### Document excerpt
7. Annotations from human reviewers
Both LangSmith and Phoenix let humans label trace data, “this response was good”, “this tool call was wrong”. These labels become training signal for future evals and a way to track quality drift over time.
# LangSmith
from langsmith import Client
ls = Client()
ls.create_feedback(
run_id="run_abc",
key="user_thumbs",
score=1, # 1 for thumbs up, 0 for down
comment="answer was concise and accurate",
)
Wire your product’s feedback widgets to this API. Over a month you’ll have a dataset that highlights where your agent is consistently weak, which is the actual roadmap for what to improve next.
Common Pitfalls
The ones I’ve hit on real deploys.
- Logging full prompts at INFO level. PII, secrets, and credentials end up in your trace store. Mask sensitive fields before they hit the wire. LangSmith has a
LANGSMITH_HIDE_INPUTSenv var, use it for any field you can’t sanitize. - Sampling all traces. Traces are cheap but not free. Sample at the entrypoint if you have high volume, keep 100% of errored runs and 5 to 10% of successful ones. Both LangSmith and Phoenix support head-based sampling via the OTel SDK.

### Exercise prompt
Carry on writing the tracing article above from its last sentence, in the same voice and format. The material after the tracing article is separate from it.

### Source material
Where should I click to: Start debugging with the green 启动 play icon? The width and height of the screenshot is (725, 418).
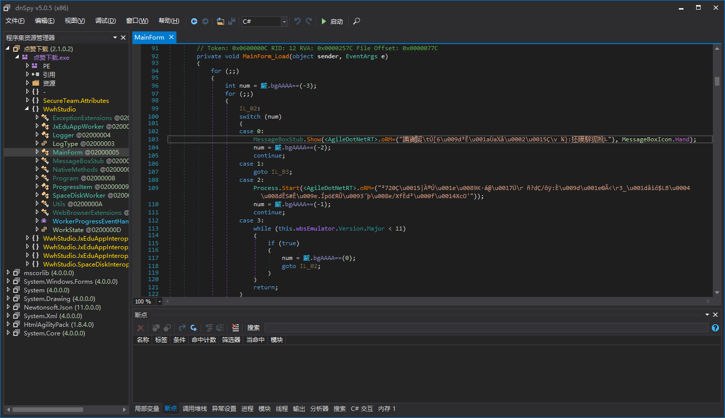324,21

### Solved problem
- No retention policy. Trace storage grows fast. Set retention at 30 to 90 days for normal runs, longer only for traces you’ve explicitly bookmarked. Phoenix’s default is forever, which is fine until your disk fills up at 3am.
- Treating evals as one-time work. A regression set built in Q1 is stale by Q3. Refresh the dataset quarterly with real prod queries (sanitized), and version your evals so you can compare across changes.
Troubleshooting
Three failure modes you’ll see.
Traces stop appearing in LangSmith mid-run. Network blip, rate limit, or auth issue. Check LANGSMITH_API_URL connectivity from your pod, and look for 429s in the client’s debug logs. Tracing is async by default, so it doesn’t break your app, but it does silently drop spans.
Phoenix UI shows no spans even though the app runs. OTel exporter is misconfigured. Verify endpoint points at port 4317 (gRPC) and that the container is reachable. A common gotcha, the http:// prefix is required for grpc endpoint in phoenix.otel.register.
Cost numbers in LangSmith look wildly off. LangSmith uses a built-in model price table that lags. For new models like claude-3-7-sonnet-20250219, you may need to set prices manually via the model pricing config. Phoenix has the same issue and the same fix.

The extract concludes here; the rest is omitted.